Securities and Exchange Board of India (Photo: Reuters)
Securities and Exchange Board of India (Photo: Reuters)

Sebi issues stricter norms for auditors amid spate of exits

  • The new Sebi norms make it mandatory for auditors to issue a limited review report even if they resign
  • The new rules also stipulate that the limited review should also come with adequate disclaimers, clearly specifying the reasons for the resignation

MUMBAI : Mumbai: Auditors of listed companies will have to issue a limited review or audit report if they resign within 45 days from the end of a quarter, market regulator Securities and Exchange Board of India, or Sebi, said on Friday.

Sebi’s revised regulations follow a slew of resignations by auditors—in some cases as late as a week before the announcement of the quarterly results—and are aimed at fixing greater accountability. In several cases, auditors who had resigned cited reasons ranging from lack of information from the company under audit to mutual agreement.

Resignations hit an all-time high of 35 in the first six months of this financial year. Some of the prominent cases of exits are those of Infibeam Avenues (SRBC and Co.), Reliance Capital and Reliance Home Finance (Pricewaterhouse and Co.), and Eveready Industries India Ltd (Pricewaterhouse and Co). In most cases the reasons for resignation were certain unexplained transactions. The new Sebi norms, notified through a circular, make it mandatory for auditors to issue a limited review report, despite their resignations.
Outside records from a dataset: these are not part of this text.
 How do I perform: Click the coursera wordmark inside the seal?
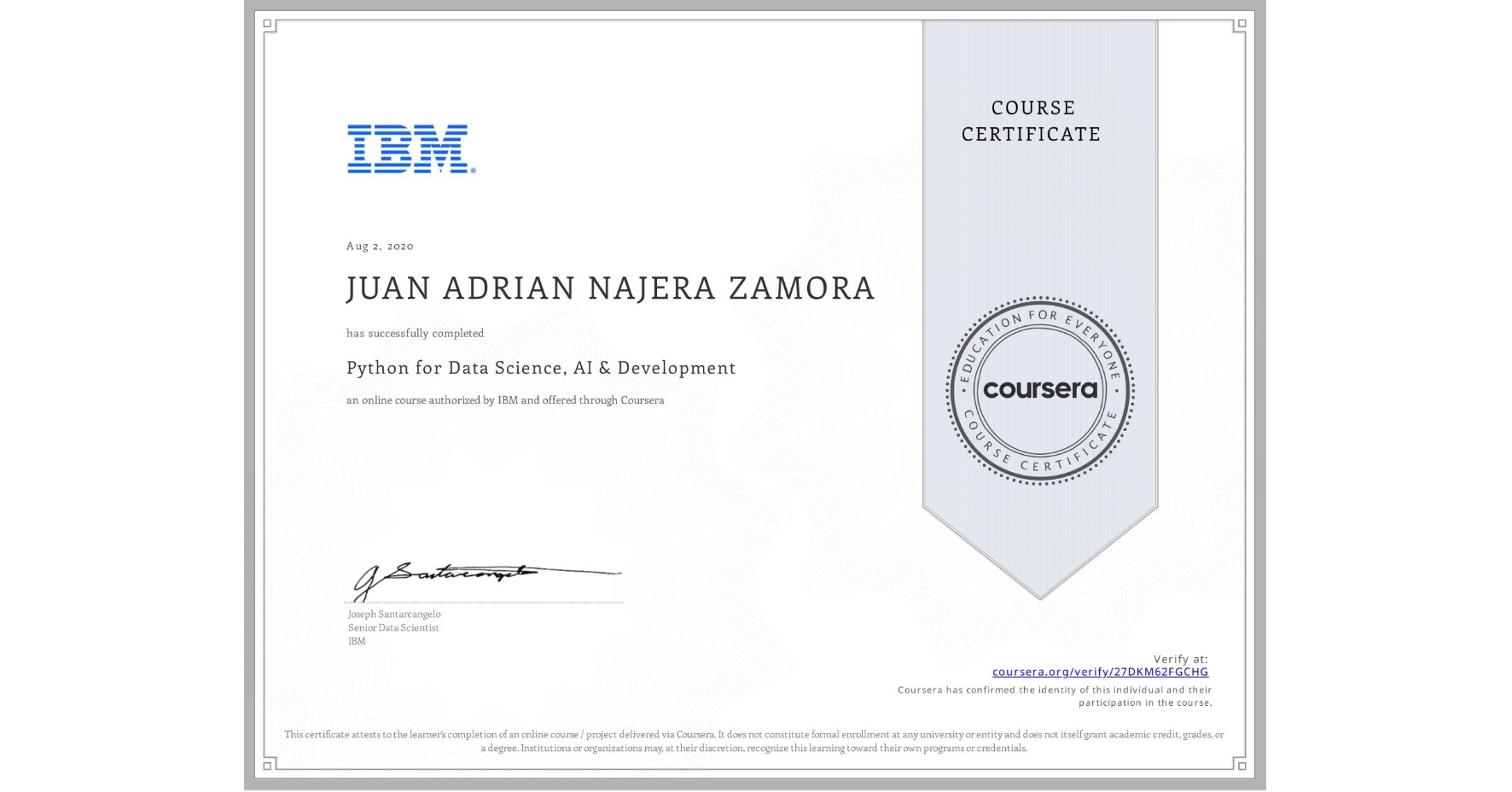(1039, 391)
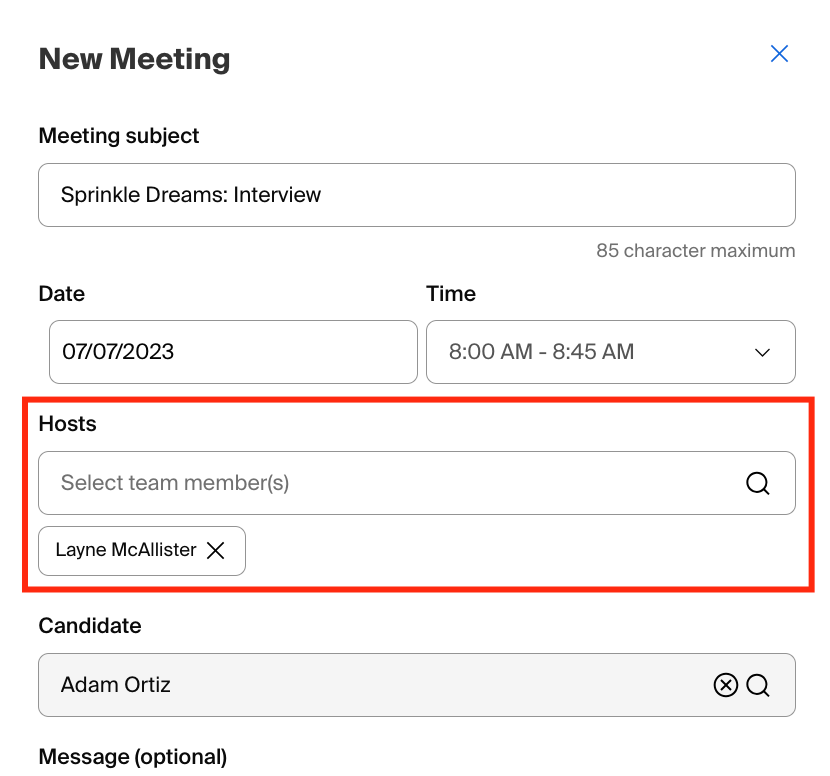Viewport: 830px width, 776px height.
Task: Click the Meeting subject label
Action: point(119,136)
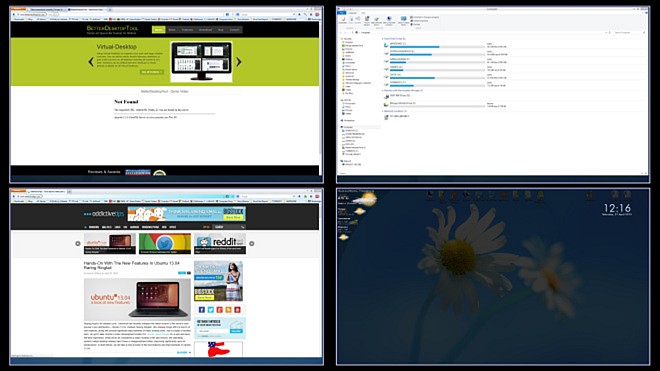660x371 pixels.
Task: Open the File tab in Explorer ribbon
Action: pos(342,13)
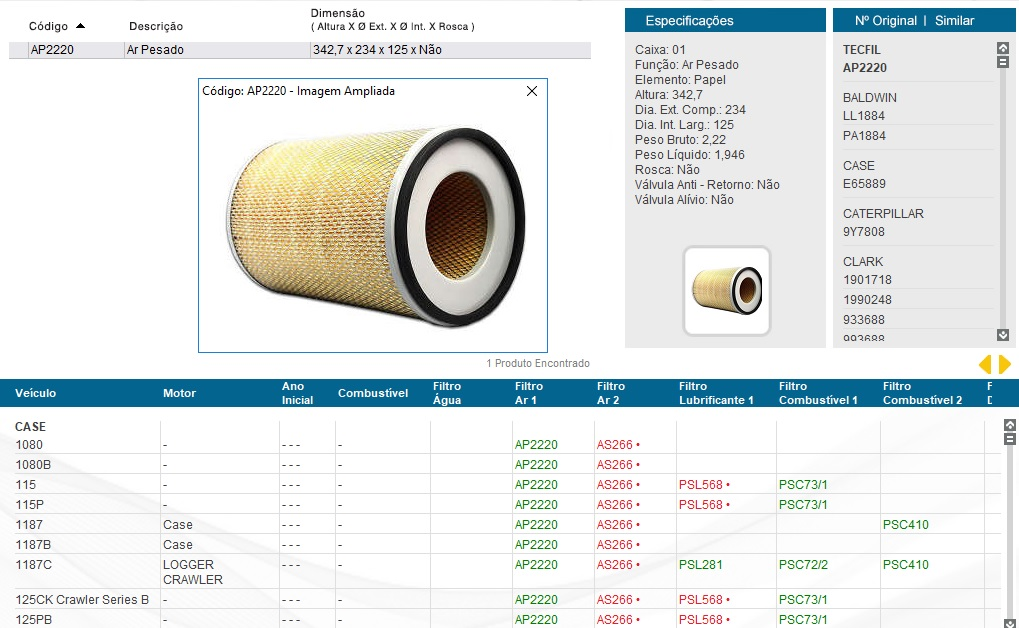Click minus icon in Nº Original list
The width and height of the screenshot is (1019, 628).
pyautogui.click(x=1003, y=62)
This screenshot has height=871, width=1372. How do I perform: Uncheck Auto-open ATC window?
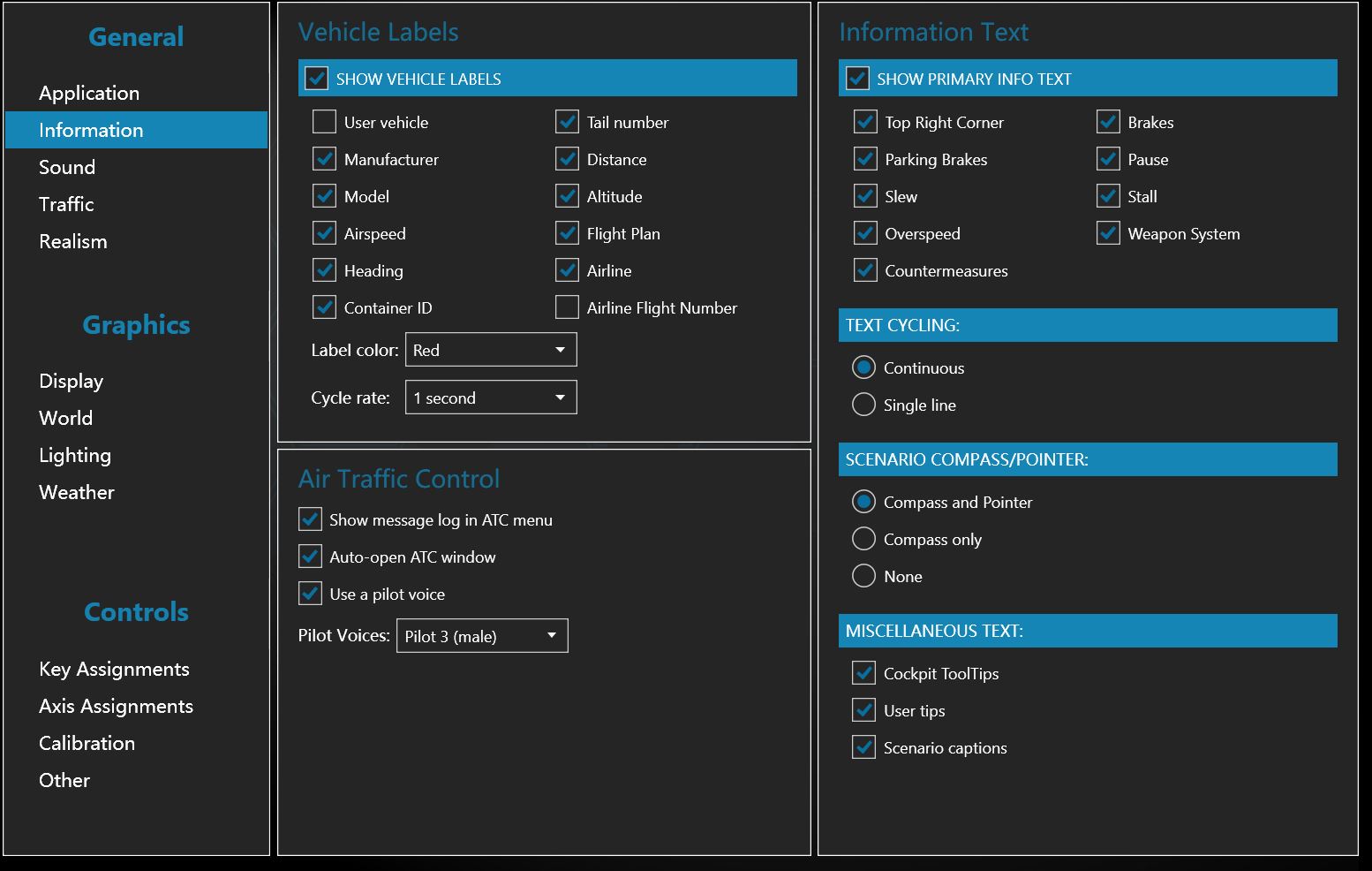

In some instances, such as those of Manpasand Beverages Ltd and Vakrangee Ltd, the auditors stepped down due to lack of cooperation and information from the company, or significant observations by the tax department. As a result, investors in many cases have been left without adequate and timely information.

To address this issue, Sebi also mandated that going forward, auditors will have to first flag these issues with the audit committee of the company under audit. The audit committee will then need to obtain this information and discuss it before presenting its view to the auditor and the management. The listed company will then have to disclose the audit committee’s view to the bourses the day after the audit committee meets.

The new rules also stipulate that the limited review should also come with adequate disclaimers, clearly specifying the reasons for the resignation.

Significantly, Sebi has opted to push forward with the revised rules even though there is ambiguity over its jurisdiction over audit firms. The Securities Appellate Tribunal on 10 September had quashed Sebi’s two-year ban on Pricewaterhouse in the Satyam scam citing lack of jurisdiction.

“It will be interesting to see how Sebi will enforce the circular. Even in the circular issued today Sebi hasn’t specified the consequences against auditors in case of lapses," said Sumit Agrawal, founder of Regstreet Law Advisors and a former Sebi official.